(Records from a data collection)
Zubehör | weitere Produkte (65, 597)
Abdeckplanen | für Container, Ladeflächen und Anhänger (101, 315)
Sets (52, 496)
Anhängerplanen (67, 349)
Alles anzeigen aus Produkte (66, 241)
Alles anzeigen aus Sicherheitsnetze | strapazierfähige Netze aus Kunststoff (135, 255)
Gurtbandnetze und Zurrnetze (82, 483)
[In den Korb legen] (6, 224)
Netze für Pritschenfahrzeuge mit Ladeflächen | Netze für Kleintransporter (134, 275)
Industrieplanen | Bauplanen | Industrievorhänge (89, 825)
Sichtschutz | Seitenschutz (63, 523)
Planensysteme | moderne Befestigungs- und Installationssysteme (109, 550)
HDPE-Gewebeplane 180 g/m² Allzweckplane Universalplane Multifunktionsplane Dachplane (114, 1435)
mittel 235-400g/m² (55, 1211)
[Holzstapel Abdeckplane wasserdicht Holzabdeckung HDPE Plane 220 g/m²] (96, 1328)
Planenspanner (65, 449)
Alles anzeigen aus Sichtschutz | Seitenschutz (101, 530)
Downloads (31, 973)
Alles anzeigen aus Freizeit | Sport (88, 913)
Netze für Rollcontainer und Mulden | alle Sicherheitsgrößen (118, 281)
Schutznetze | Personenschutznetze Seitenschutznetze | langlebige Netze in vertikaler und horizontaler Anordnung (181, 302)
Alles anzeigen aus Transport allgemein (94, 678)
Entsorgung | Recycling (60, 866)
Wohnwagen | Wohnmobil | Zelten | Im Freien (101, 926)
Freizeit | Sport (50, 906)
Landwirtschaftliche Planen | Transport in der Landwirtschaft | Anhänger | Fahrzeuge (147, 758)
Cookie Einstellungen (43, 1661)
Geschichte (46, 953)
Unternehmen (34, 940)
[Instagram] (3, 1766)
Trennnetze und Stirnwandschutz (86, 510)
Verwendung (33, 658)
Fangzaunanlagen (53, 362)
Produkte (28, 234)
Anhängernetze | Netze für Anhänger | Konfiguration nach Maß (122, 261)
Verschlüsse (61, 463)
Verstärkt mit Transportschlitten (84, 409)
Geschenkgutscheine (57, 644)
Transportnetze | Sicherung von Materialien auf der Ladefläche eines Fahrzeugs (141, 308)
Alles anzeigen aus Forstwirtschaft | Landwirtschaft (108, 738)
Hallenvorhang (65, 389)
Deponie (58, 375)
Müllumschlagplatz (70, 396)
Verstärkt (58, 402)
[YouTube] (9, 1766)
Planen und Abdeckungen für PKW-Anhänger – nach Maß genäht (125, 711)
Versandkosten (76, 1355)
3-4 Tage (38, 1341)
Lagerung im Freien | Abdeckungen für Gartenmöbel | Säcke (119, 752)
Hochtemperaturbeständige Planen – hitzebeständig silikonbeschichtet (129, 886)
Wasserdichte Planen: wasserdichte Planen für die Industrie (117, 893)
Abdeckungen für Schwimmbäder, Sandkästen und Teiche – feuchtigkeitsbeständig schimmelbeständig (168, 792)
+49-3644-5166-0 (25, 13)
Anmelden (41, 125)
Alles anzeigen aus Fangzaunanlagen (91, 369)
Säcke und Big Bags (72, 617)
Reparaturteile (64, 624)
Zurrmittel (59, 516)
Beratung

■ PROBLEM DESCRIPTION ■
All that is needed is the exact run of lines above from the line containing "Trennnetze und Stirnwandschutz (86, 510)" through the line containing "Alles anzeigen aus Fangzaunanlagen (91, 369)", both of them included.

■ PROBLEM SOLUTION ■
Trennnetze und Stirnwandschutz (86, 510)
Verwendung (33, 658)
Fangzaunanlagen (53, 362)
Produkte (28, 234)
Anhängernetze | Netze für Anhänger | Konfiguration nach Maß (122, 261)
Verschlüsse (61, 463)
Verstärkt mit Transportschlitten (84, 409)
Geschenkgutscheine (57, 644)
Transportnetze | Sicherung von Materialien auf der Ladefläche eines Fahrzeugs (141, 308)
Alles anzeigen aus Forstwirtschaft | Landwirtschaft (108, 738)
Hallenvorhang (65, 389)
Deponie (58, 375)
Müllumschlagplatz (70, 396)
Verstärkt (58, 402)
[YouTube] (9, 1766)
Planen und Abdeckungen für PKW-Anhänger – nach Maß genäht (125, 711)
Versandkosten (76, 1355)
3-4 Tage (38, 1341)
Lagerung im Freien | Abdeckungen für Gartenmöbel | Säcke (119, 752)
Hochtemperaturbeständige Planen – hitzebeständig silikonbeschichtet (129, 886)
Wasserdichte Planen: wasserdichte Planen für die Industrie (117, 893)
Abdeckungen für Schwimmbäder, Sandkästen und Teiche – feuchtigkeitsbeständig schimmelbeständig (168, 792)
+49-3644-5166-0 (25, 13)
Anmelden (41, 125)
Alles anzeigen aus Fangzaunanlagen (91, 369)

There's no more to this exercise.